**THE PROBLEM**
Having read the data, transcribe all of it without deviation.

**SOURCE DATA**

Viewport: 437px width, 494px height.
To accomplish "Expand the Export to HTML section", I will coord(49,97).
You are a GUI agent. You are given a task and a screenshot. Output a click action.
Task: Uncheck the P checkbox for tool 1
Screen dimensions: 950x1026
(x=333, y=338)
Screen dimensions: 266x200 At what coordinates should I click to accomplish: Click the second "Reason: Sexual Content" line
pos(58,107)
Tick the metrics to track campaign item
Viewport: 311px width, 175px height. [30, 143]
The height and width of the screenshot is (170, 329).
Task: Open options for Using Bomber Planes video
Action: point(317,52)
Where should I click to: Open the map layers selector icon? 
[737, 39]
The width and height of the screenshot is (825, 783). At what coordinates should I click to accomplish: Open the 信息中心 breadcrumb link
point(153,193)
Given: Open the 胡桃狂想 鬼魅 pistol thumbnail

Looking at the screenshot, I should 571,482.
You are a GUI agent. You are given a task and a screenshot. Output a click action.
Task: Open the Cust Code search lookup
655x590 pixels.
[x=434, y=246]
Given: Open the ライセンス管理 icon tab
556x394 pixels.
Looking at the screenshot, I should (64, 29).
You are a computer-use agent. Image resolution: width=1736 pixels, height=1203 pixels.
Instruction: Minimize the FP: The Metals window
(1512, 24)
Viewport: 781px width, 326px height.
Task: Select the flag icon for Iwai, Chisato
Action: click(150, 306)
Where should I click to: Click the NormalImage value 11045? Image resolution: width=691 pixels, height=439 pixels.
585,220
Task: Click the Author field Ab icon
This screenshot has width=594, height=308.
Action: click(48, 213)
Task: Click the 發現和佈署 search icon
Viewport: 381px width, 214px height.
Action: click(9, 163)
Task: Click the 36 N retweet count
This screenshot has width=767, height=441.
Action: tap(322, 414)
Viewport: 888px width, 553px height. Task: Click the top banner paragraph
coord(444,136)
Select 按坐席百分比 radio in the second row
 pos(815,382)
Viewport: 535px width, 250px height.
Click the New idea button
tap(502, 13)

**ANSWER SPACE**
Viewport: 437px width, 494px height.
To accomplish "Expand the Export to HTML section", I will coord(49,97).
You are a GUI agent. You are given a task and a screenshot. Output a click action.
Task: Uncheck the P checkbox for tool 1
Screen dimensions: 950x1026
(x=333, y=338)
Screen dimensions: 266x200 At what coordinates should I click to accomplish: Click the second "Reason: Sexual Content" line
pos(58,107)
Tick the metrics to track campaign item
Viewport: 311px width, 175px height. [30, 143]
The height and width of the screenshot is (170, 329).
Task: Open options for Using Bomber Planes video
Action: point(317,52)
Where should I click to: Open the map layers selector icon? 
[737, 39]
The width and height of the screenshot is (825, 783). At what coordinates should I click to accomplish: Open the 信息中心 breadcrumb link
point(153,193)
Given: Open the 胡桃狂想 鬼魅 pistol thumbnail

Looking at the screenshot, I should 571,482.
You are a GUI agent. You are given a task and a screenshot. Output a click action.
Task: Open the Cust Code search lookup
655x590 pixels.
[x=434, y=246]
Given: Open the ライセンス管理 icon tab
556x394 pixels.
Looking at the screenshot, I should (64, 29).
You are a computer-use agent. Image resolution: width=1736 pixels, height=1203 pixels.
Instruction: Minimize the FP: The Metals window
(1512, 24)
Viewport: 781px width, 326px height.
Task: Select the flag icon for Iwai, Chisato
Action: click(150, 306)
Where should I click to: Click the NormalImage value 11045? Image resolution: width=691 pixels, height=439 pixels.
585,220
Task: Click the Author field Ab icon
This screenshot has width=594, height=308.
Action: click(48, 213)
Task: Click the 發現和佈署 search icon
Viewport: 381px width, 214px height.
Action: click(9, 163)
Task: Click the 36 N retweet count
This screenshot has width=767, height=441.
Action: tap(322, 414)
Viewport: 888px width, 553px height. Task: Click the top banner paragraph
coord(444,136)
Select 按坐席百分比 radio in the second row
 pos(815,382)
Viewport: 535px width, 250px height.
Click the New idea button
tap(502, 13)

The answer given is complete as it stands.